Por ello, se insiste por el TC que el rigor es máximo en estos casos cuando se revoca una sentencia absolutoria sin haber practicado con inmediación la prueba impidiendo al órgano ad quem revisar la prueba practicada y entender que existen elementos objetivos que corroboren la existencia del delito de violencia de género al asumirlos por encima de la valoración que de la declaración de la víctima ha realizado el juez penal, ya que al hacer primar aquellos sobre esta valoración esta vulnerando la tesis del TC mantenida desde la STC 167/2000 . Con ello, se aprecia que el rigor es máximo y las posibilidades de revocación por un tribunal de apelación de una sentencia absolutoria son mínimas por no decir absolutas, salvo que exista craso error jurídico de apreciación. Ante ello, el TC opta en esta sentencia por declarar la nulidad de la sentencia condenatoria de la Audiencia al revocar una absolución y dictar sentencia condenatoria, en virtud de lo cual en esta alzada y ante el recurso planteado es obligatorio seguir la doctrina sentada por el TC ante la claridad y contundencia de la sentencia 15/2007 . Es por ello, por lo que debe desestimarse el recurso deducido y confirmar la sentencia de instancia, lo que conlleva la desestimación de las alegaciones expuestas por la parte apelada que había sido absuelta, ya que toda la cuestión relativa a si eran o no pareja, y en consecuencia quedaban sometidas a los tipos penales de violencia de género quedan sin sentido en cuanto se acuerda la absolución, ya que la única opción para valorar este extremo es cuando se discute en apelación si el hecho es delito o falta atendiendo a su incardinación en la violencia de género, pero no en este caso en que el pronunciamiento es absolutorio.

Tercero.- Declaramos de oficio las costas de esta apelación (arts 239 y 240 L.E.Crim ).

VISTOS los preceptos legales citados y demás de pertinente y general aplicación al presente supuesto.

Fallo

F A L L A M O S: Que DESESTIMANDO el recurso de apelación interpuesto por la representación de Pilar y de Pascual , debemos confirmar la sentencia dictada por el Juzgado de lo Penal nº 5 de Alicante en el Juicio Oral nº 199/10, de que dimana este Rollo y declarando de oficio las costas de esta apelación.

Notifíquese esta sentencia conforme a lo establecido en el artículo 248.4 de la Ley Orgánica del Poder Judicial , haciendo constar que contra la misma no cabe recurso alguno.
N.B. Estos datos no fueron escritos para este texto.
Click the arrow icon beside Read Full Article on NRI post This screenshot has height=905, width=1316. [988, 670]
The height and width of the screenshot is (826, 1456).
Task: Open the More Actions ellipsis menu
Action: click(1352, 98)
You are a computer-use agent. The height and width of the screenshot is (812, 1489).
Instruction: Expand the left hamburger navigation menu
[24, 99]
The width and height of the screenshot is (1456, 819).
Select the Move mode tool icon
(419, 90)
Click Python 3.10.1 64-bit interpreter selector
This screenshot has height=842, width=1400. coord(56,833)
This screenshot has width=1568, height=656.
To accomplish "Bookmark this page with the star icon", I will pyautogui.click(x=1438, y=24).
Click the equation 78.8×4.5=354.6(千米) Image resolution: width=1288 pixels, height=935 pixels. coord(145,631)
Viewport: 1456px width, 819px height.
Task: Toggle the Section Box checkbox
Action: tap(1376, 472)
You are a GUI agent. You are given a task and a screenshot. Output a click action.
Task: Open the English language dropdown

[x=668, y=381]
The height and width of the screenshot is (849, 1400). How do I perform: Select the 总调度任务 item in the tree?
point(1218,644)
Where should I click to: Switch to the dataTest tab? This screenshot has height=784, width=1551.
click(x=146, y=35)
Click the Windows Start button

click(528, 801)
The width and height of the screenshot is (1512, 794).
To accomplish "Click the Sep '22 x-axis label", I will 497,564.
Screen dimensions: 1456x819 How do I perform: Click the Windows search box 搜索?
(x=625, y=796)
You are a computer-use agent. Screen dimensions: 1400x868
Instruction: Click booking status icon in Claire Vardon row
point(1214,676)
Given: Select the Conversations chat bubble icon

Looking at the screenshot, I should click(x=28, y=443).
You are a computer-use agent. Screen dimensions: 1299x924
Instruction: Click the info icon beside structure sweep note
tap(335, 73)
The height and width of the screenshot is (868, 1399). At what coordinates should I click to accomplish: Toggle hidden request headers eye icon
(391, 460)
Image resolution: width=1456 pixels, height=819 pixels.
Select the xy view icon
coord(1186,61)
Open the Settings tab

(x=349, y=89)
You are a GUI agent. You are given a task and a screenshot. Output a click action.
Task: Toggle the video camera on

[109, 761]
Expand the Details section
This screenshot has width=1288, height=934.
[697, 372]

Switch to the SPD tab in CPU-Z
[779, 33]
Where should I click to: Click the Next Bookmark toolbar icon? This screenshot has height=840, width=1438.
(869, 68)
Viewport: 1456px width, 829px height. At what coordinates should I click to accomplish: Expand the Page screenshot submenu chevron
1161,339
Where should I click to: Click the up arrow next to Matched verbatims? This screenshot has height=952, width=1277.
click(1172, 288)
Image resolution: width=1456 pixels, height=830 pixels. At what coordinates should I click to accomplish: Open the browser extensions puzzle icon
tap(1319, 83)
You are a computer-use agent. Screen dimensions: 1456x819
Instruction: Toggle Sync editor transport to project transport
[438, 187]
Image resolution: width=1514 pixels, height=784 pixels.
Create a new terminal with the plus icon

Y devuélvanse los autos originales al Juzgado de procedencia, interesándose acuse de recibo, acompañados de Certificación literal de la presente resolución a los oportunos efectos de efectividad de lo acordado, uniéndose otra al Rollo de Apelación.

Así por esta nuestra sentencia, definitivamente juzgando, lo pronunciamos, mandamos y firmamos.

PUBLICACIÓN.- Dada, leída y publicada fue la anterior sentencia en el día de su fecha y en audiencia pública celebrada en la Sección primera de la Audiencia Provincial de Alicante. Certifico.